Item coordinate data
● ● ● ● ●

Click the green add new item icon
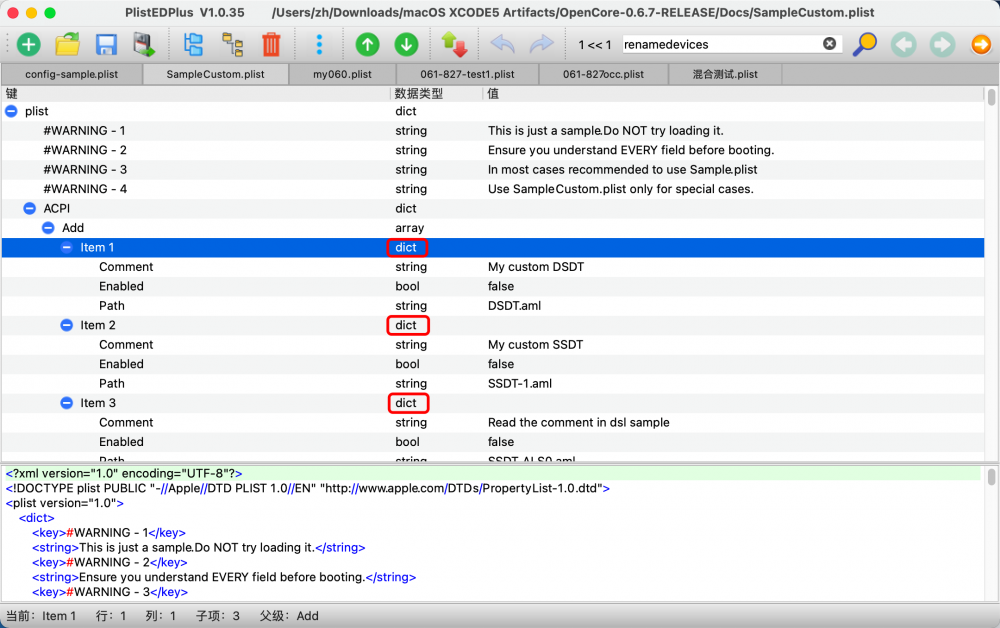1000x628 pixels. coord(28,45)
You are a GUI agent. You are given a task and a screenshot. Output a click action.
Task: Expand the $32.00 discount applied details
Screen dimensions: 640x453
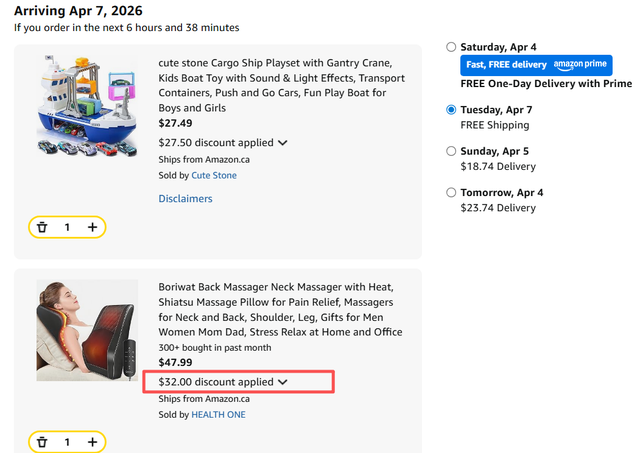(223, 382)
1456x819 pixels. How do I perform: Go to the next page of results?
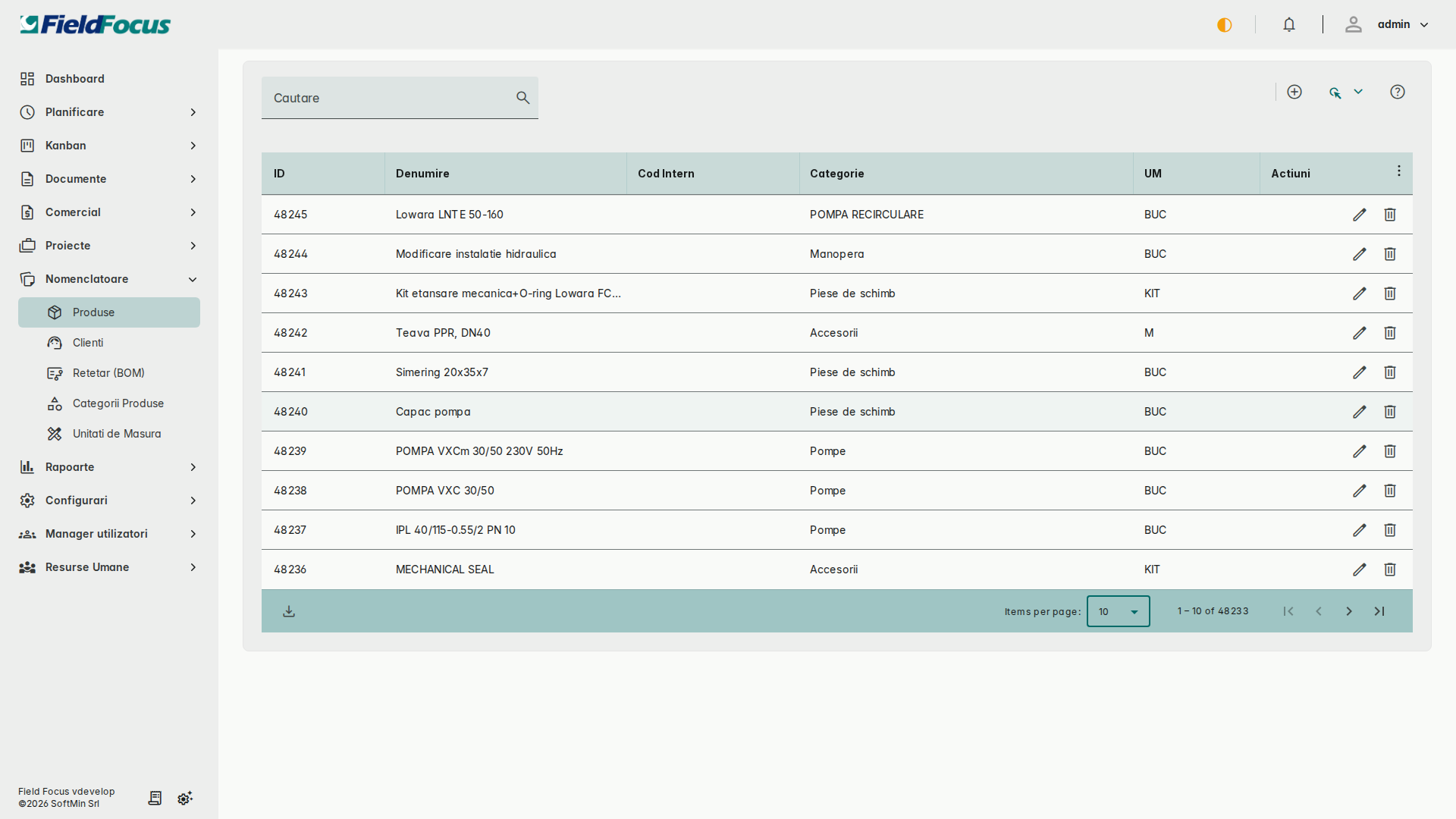tap(1349, 611)
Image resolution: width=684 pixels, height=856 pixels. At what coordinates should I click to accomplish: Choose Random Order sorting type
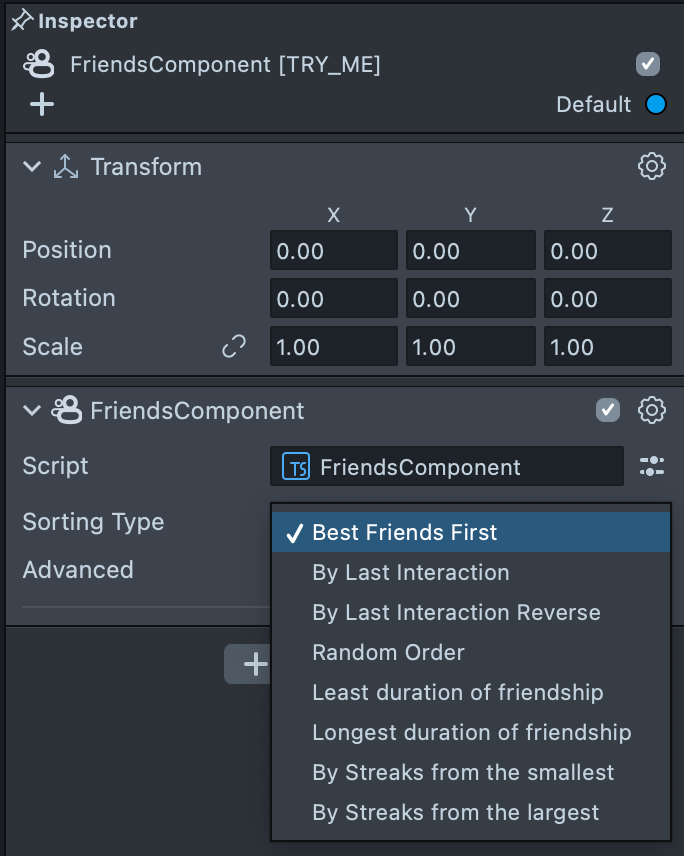pyautogui.click(x=389, y=653)
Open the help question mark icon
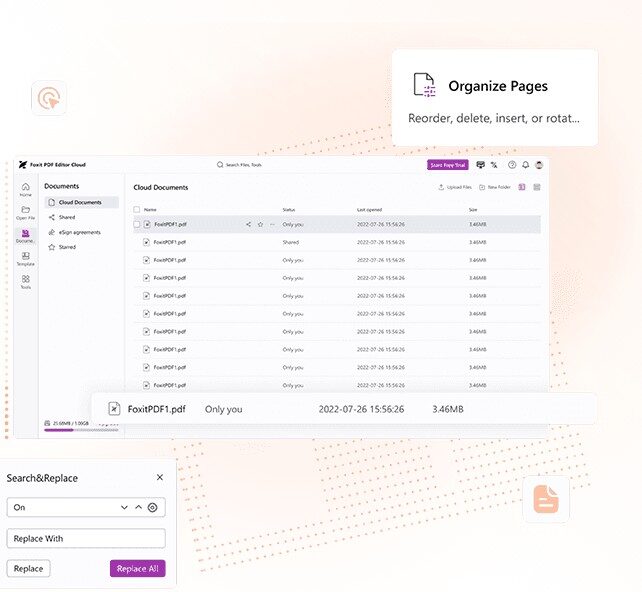The width and height of the screenshot is (642, 592). pyautogui.click(x=512, y=165)
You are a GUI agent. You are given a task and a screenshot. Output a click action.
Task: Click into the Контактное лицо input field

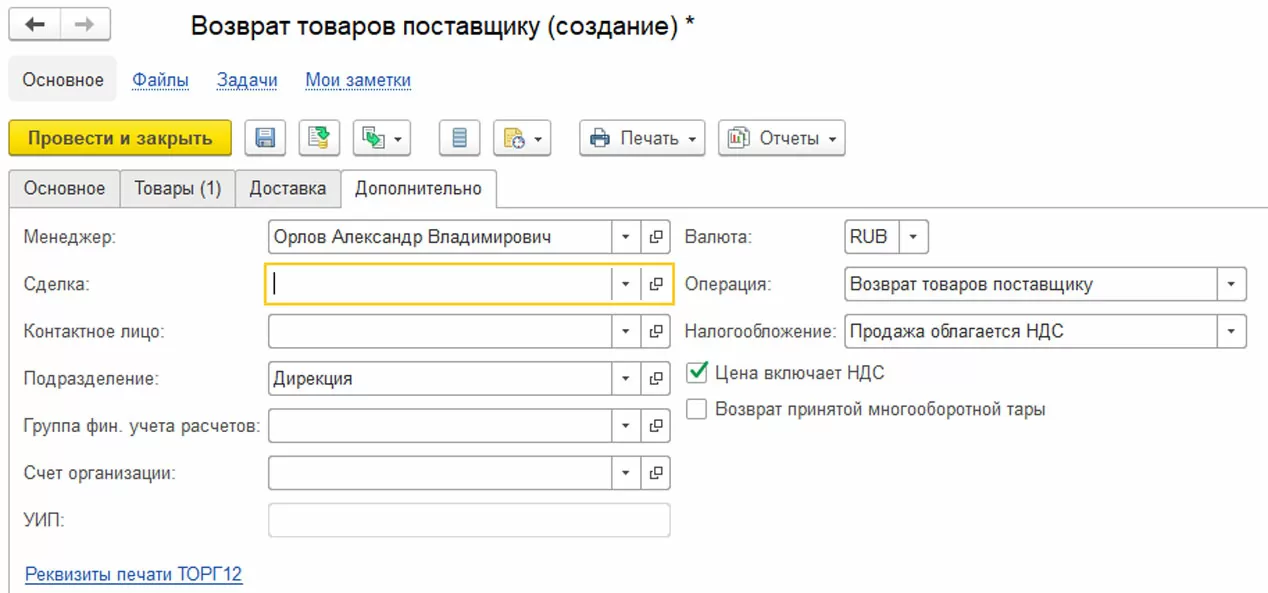pyautogui.click(x=440, y=331)
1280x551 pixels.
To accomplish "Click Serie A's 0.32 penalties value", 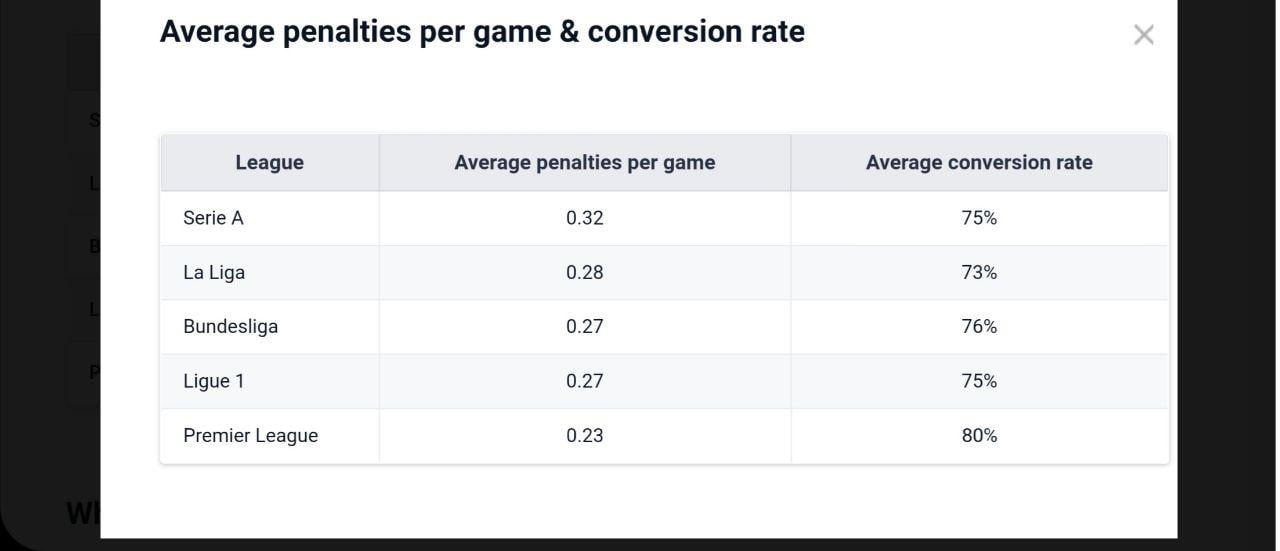I will [584, 218].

● ● ● ● ●

> **What the task requires**
Rewrite the lines from the first one through the line containing "pyautogui.click(x=389, y=653)", changing "discount" to "coupon" and keeping everything else the same. Leave out the pictures.

> **Completed task**
Click the green add new item icon
1000x628 pixels. coord(28,45)
You are a GUI agent. You are given a task and a screenshot. Output a click action.
Task: Expand the $32.00 coupon applied details
Screen dimensions: 640x453
(223, 382)
1456x819 pixels. How do I perform: Go to the next page of results?
tap(1349, 611)
Image resolution: width=684 pixels, height=856 pixels. At what coordinates should I click to accomplish: Choose Random Order sorting type
pyautogui.click(x=389, y=653)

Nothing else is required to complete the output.